Image from the “Rule Yourself” commercial.
This vision of perfection—embodied by a white male athletic champion—is perhaps most dramatically conveyed in an overhead shot in the middle of the commercial featuring multiple football fields filled with thousands of white male Bradys working in almost complete unison toward perfecting their athletic craft.

Image from the “Rule Yourself” commercial.
If one can think outside of the myths and fantasies of racial colorblindness and post-raciality—ideologies that too often prevent us from recognizing the power dynamics of our racial past/present—then perhaps s/he could see how this Brady that is presumably intended to connote ideas of hard work, discipline, and national pride to American audiences so eerily transforms in the span of 30 seconds into a Nazi-like vision where racial difference is eradicated in favor of the valorization of an army of idealized white men moving in perfect conformity with one another.

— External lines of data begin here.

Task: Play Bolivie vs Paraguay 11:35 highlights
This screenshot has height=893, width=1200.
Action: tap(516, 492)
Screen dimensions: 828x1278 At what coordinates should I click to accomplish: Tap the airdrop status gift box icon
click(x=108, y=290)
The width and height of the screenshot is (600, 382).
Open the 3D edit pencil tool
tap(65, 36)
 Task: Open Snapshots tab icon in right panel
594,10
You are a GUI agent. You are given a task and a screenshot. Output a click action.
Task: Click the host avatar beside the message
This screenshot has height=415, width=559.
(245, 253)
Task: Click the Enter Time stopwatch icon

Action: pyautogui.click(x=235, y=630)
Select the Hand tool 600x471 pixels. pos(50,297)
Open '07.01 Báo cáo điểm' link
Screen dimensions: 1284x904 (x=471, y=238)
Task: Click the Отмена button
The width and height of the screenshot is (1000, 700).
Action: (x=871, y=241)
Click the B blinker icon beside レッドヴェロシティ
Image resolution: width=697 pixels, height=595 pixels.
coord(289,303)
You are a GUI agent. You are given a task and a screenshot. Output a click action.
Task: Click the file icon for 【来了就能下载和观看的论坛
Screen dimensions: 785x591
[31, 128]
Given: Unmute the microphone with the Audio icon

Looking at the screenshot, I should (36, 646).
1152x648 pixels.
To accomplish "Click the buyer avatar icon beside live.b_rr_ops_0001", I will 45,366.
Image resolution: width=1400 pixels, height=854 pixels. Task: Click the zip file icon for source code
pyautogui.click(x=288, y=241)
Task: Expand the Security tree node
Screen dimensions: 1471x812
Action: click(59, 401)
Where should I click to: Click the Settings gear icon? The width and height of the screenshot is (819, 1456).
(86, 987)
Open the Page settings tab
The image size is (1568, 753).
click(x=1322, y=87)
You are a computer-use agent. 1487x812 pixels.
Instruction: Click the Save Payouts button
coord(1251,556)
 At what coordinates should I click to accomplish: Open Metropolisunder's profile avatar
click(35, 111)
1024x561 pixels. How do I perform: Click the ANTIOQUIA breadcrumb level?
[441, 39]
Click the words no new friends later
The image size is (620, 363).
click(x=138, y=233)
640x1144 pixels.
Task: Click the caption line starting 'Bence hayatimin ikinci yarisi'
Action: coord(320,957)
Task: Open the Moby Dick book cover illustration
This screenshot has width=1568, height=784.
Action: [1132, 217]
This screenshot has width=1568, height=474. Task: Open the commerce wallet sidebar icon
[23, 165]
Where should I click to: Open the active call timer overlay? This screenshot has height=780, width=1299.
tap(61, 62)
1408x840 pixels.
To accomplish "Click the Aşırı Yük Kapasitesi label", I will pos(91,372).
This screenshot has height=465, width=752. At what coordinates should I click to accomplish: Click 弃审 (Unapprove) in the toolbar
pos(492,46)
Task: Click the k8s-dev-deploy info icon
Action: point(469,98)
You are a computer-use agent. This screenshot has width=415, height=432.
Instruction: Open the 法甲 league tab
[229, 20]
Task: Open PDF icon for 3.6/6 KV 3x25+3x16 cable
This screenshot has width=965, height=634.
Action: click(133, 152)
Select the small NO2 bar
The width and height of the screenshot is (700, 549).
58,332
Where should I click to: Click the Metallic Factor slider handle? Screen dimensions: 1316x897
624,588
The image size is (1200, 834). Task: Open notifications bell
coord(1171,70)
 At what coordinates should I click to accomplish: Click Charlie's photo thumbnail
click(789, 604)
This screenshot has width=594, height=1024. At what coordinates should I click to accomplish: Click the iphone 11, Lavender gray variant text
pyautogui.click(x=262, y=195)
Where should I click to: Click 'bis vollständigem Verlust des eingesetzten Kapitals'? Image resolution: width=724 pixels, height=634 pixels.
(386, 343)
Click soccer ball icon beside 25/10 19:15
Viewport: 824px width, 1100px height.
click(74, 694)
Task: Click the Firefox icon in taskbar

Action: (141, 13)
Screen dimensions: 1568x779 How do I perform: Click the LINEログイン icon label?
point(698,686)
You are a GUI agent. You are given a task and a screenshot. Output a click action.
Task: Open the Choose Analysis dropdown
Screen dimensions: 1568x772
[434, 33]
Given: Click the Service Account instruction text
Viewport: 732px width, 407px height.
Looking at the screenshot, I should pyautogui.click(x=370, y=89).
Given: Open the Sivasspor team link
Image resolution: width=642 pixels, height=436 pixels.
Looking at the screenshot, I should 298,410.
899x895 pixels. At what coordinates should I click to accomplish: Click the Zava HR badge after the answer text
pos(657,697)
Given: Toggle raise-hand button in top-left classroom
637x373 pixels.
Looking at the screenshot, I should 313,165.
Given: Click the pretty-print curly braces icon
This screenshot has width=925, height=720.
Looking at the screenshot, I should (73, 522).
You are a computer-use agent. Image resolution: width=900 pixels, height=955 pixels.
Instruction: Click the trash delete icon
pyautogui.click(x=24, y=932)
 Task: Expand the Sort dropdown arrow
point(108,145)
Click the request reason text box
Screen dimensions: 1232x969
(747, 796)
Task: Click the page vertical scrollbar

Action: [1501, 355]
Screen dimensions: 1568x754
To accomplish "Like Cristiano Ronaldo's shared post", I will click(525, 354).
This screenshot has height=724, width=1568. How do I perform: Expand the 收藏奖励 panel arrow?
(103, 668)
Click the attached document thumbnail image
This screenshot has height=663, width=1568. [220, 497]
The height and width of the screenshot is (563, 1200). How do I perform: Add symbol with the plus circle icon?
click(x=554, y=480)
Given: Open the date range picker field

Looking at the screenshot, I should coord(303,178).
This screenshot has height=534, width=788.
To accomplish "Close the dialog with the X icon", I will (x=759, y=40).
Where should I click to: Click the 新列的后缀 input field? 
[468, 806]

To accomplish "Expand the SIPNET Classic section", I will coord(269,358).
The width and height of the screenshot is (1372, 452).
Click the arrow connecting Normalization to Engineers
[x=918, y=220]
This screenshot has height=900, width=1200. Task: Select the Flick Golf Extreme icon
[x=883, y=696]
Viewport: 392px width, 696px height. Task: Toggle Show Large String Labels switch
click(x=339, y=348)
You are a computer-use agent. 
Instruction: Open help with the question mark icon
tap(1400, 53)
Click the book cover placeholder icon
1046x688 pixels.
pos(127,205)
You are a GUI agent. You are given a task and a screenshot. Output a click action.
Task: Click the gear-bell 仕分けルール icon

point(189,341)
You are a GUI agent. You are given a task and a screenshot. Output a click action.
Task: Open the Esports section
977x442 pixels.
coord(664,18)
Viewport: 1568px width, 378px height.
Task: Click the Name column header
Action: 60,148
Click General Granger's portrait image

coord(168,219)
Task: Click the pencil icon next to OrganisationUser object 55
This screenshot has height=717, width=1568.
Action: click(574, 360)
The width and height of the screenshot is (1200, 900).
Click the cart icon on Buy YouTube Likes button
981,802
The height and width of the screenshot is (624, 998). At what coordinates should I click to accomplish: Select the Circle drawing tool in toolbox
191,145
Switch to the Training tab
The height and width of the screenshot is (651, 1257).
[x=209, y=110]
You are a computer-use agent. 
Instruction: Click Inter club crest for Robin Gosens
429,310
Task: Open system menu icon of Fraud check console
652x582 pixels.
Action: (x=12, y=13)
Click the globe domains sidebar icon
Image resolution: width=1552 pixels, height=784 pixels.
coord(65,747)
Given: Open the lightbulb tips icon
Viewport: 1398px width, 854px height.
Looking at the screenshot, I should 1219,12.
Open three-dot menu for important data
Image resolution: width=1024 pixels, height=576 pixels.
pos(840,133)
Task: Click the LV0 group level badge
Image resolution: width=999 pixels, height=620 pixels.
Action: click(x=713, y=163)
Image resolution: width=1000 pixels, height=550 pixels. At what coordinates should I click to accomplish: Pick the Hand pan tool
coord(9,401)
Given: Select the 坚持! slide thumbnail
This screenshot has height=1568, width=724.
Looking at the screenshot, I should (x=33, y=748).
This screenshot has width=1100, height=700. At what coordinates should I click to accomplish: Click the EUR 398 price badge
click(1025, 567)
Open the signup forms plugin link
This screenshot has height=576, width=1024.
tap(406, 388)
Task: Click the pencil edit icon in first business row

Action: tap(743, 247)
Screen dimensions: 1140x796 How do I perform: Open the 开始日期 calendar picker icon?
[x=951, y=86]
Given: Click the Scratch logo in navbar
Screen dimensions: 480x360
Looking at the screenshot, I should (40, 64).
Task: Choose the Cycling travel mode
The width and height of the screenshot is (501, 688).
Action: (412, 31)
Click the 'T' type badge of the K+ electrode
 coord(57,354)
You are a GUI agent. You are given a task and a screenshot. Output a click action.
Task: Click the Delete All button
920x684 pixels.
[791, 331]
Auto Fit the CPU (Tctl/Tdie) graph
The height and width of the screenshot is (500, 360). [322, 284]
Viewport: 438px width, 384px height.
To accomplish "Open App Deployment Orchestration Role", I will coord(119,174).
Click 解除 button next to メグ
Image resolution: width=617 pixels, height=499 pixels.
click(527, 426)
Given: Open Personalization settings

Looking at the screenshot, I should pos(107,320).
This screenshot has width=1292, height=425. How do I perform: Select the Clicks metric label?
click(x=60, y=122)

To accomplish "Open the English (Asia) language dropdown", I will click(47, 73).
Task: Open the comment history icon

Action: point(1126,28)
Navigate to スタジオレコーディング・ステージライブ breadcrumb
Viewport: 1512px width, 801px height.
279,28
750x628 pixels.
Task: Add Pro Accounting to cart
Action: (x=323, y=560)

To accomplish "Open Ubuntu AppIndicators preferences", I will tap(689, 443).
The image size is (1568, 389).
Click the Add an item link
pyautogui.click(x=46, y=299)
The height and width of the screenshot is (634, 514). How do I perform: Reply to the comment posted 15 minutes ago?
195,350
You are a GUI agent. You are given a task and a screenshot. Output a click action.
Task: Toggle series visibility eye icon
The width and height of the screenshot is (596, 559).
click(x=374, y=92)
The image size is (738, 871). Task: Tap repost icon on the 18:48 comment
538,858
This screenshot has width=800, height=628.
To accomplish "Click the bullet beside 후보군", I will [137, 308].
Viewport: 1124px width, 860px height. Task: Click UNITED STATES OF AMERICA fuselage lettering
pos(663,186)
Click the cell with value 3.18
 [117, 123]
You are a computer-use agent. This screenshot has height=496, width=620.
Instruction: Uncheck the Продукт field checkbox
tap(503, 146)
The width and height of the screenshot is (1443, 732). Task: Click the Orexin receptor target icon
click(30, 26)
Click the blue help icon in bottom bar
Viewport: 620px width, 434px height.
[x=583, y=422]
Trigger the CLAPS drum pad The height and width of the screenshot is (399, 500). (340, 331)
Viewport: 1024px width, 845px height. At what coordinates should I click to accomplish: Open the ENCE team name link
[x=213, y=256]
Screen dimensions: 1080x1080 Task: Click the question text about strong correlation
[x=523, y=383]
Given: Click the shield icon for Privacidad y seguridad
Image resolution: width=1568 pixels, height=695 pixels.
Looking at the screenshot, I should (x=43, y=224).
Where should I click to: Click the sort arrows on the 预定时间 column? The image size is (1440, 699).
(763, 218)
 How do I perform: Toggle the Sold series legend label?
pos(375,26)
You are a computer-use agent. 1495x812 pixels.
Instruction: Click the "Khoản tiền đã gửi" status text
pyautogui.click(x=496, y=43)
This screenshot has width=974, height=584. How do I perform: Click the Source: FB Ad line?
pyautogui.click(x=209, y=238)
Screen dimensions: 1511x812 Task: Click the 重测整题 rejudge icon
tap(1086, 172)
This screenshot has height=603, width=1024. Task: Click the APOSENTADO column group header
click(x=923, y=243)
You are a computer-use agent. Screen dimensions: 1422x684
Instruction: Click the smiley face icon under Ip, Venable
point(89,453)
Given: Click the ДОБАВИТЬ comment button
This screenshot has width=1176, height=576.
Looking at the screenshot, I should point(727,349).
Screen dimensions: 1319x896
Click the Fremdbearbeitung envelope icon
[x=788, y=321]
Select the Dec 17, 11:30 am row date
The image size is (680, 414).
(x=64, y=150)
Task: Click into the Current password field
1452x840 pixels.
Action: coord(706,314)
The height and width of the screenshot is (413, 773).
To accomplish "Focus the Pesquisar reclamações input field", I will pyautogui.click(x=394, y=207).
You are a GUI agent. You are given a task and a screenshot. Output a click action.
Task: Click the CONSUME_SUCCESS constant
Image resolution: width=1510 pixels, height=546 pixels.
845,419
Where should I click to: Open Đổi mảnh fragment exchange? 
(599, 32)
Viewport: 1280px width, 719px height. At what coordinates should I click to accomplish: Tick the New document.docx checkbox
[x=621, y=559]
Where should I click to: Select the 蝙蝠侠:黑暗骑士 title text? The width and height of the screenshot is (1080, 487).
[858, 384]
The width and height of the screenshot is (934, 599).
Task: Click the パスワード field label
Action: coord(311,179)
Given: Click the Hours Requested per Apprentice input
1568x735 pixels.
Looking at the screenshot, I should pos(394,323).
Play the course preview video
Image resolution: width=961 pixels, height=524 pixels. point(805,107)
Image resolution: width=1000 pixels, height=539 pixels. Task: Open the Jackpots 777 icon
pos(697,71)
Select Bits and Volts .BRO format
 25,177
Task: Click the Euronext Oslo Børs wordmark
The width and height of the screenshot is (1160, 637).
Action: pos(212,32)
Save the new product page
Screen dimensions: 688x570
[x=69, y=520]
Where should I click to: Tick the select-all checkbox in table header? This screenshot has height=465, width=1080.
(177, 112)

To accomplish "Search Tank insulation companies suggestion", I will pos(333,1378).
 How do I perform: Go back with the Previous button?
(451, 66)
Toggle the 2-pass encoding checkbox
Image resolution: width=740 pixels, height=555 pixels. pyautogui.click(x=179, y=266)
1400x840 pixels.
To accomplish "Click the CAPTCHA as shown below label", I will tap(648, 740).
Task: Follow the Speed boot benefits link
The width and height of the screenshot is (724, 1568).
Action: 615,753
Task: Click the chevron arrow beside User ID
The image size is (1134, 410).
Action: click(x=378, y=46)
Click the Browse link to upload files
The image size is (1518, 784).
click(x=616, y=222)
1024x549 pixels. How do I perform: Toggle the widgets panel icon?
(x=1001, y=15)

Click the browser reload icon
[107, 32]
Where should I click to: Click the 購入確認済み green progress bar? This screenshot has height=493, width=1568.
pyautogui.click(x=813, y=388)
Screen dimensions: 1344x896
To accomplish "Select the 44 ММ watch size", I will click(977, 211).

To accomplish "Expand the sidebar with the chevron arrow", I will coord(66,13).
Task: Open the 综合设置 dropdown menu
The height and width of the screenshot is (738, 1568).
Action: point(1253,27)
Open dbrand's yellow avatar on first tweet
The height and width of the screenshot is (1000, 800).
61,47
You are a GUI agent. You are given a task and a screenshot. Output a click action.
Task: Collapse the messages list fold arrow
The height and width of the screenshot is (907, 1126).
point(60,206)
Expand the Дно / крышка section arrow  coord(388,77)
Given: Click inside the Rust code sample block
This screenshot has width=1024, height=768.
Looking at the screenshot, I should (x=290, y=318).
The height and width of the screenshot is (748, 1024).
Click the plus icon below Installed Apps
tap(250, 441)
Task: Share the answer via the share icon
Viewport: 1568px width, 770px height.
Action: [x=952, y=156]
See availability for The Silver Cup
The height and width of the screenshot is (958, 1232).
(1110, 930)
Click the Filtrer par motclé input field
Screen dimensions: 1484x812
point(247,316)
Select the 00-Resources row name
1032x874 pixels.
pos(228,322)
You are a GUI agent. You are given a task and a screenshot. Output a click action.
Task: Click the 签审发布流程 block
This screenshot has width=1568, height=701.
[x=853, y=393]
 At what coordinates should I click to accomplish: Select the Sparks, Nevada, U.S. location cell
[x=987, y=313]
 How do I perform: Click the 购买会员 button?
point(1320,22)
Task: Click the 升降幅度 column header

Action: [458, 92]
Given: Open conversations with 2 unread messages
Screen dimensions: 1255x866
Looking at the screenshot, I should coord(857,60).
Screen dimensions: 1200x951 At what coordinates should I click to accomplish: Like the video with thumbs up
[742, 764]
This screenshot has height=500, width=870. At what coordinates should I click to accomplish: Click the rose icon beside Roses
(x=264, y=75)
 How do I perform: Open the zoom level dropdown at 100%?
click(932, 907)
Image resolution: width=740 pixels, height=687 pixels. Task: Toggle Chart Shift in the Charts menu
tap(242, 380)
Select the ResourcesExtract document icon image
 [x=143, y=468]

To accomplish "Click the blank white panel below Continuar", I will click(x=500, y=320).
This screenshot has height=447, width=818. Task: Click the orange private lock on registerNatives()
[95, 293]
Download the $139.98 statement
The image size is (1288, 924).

In today’s language, ‘Rule Yourself’ offers a national fantasy where only white male winners matter.
It is a reactionary vision so resoundingly similar to Trump’s white nationalist fantasy about “making America great again.” And if we read “Rule Yourself” Brady intertextually with the living, breathing G.O.A.T who is frequently imagined as the man who has it all (the riches, athletic prowess, fame, supermodel wife, and healthy family), then part of Brady’s appeal—something that Trump and other anxious white men certainly recognize—is how, perhaps like Viagra or Oxycontin, it can feel like an antidote to those feelings of self-loathing they just can’t seem to shake.
Thanks for posting this, Kyle. I really appreciate the way you apply Haney-Lopez’s concept to the idea of the White Athlete as a dog-whistle; I think it can be a very useful teaching tool in (and out of) the classroom.